## [REQUEST]
Copy the rows from the line containing "Close the Tracy debug bar" through the last of the rows, substituting "emblem" for "logo" and leaving everything else unchanged. Leave out the pictures.

## [RECORDED DATA]
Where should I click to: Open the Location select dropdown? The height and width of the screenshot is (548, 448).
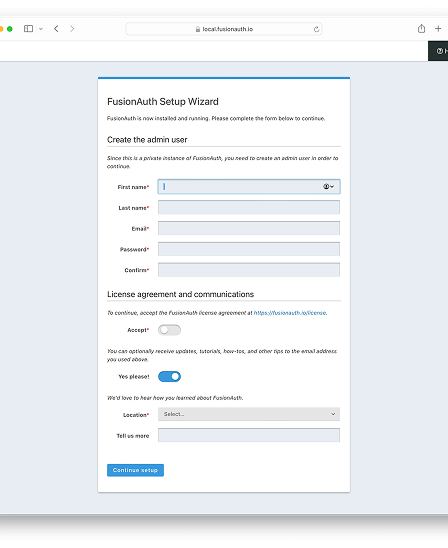pos(249,414)
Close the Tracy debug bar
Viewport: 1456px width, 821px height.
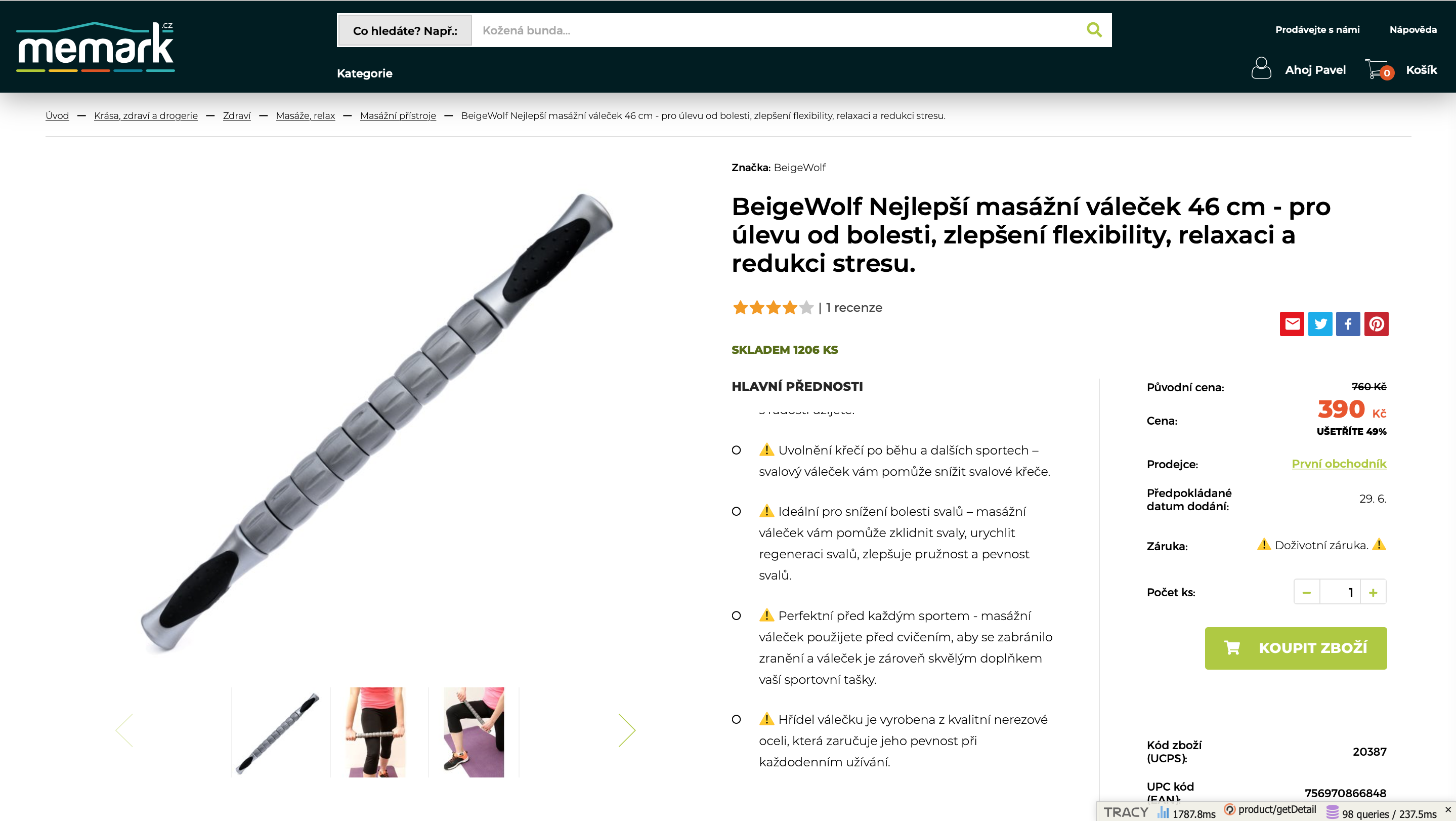click(1447, 810)
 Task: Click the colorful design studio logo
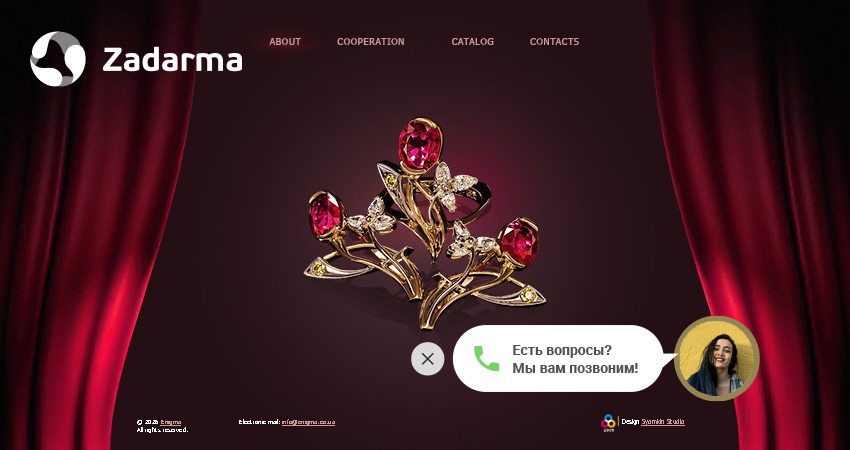click(608, 422)
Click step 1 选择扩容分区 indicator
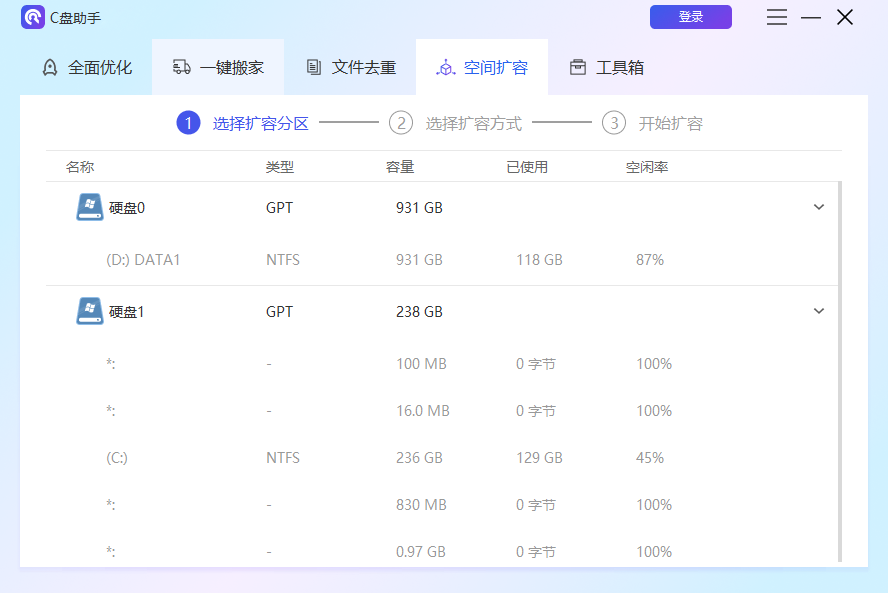Viewport: 888px width, 593px height. coord(189,122)
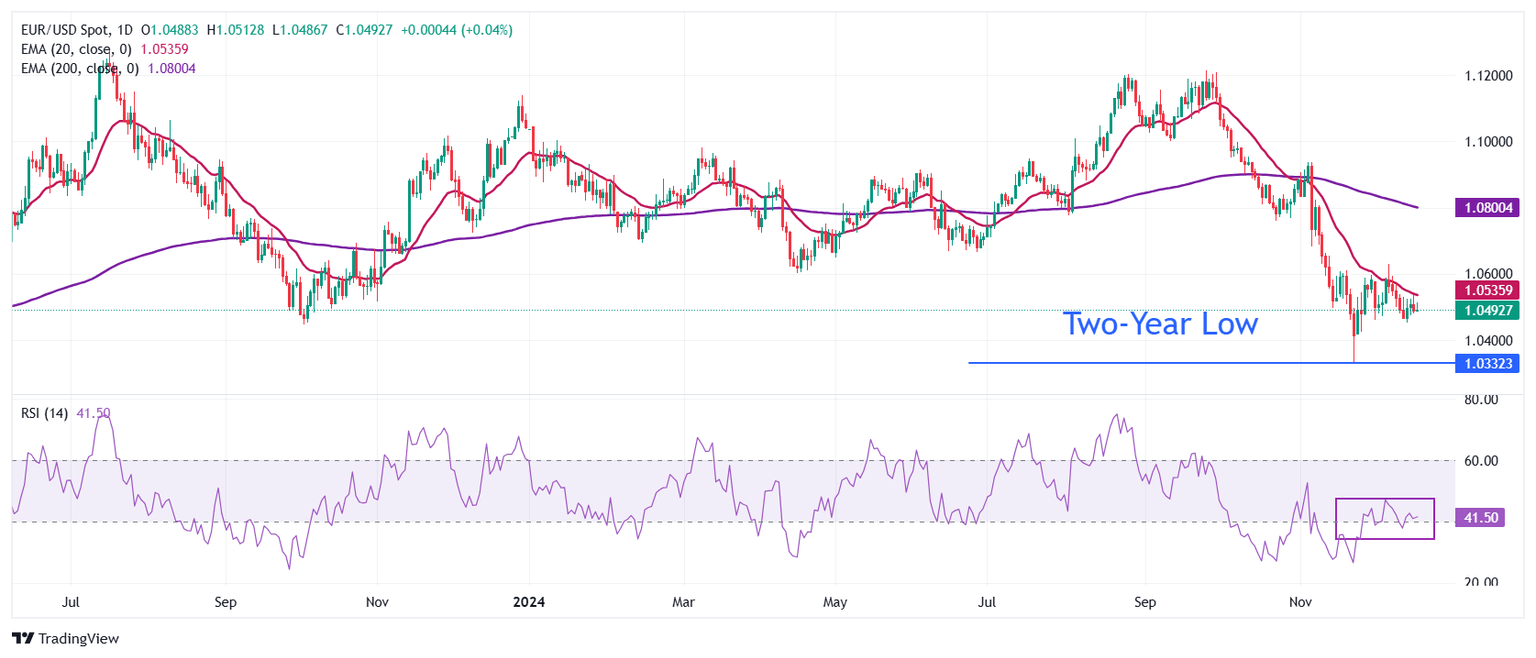Click the red 1.05359 EMA price label

coord(1489,291)
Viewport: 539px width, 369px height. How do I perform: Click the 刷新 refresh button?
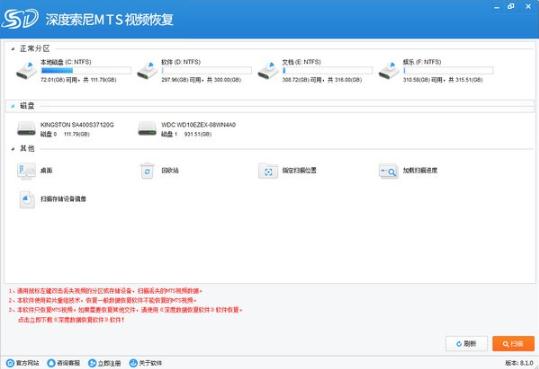pos(466,344)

## [EXERCISE RESPONSE]
Close the Tracy debug bar
Viewport: 1456px width, 821px height.
click(1447, 810)
 Task: Click the colorful design studio emblem
click(608, 422)
Click step 1 选择扩容分区 indicator
Viewport: 888px width, 593px height. coord(189,122)
Click the red 1.05359 EMA price label

coord(1489,291)
Viewport: 539px width, 369px height. How do I perform: Click the 刷新 refresh button?
pos(466,344)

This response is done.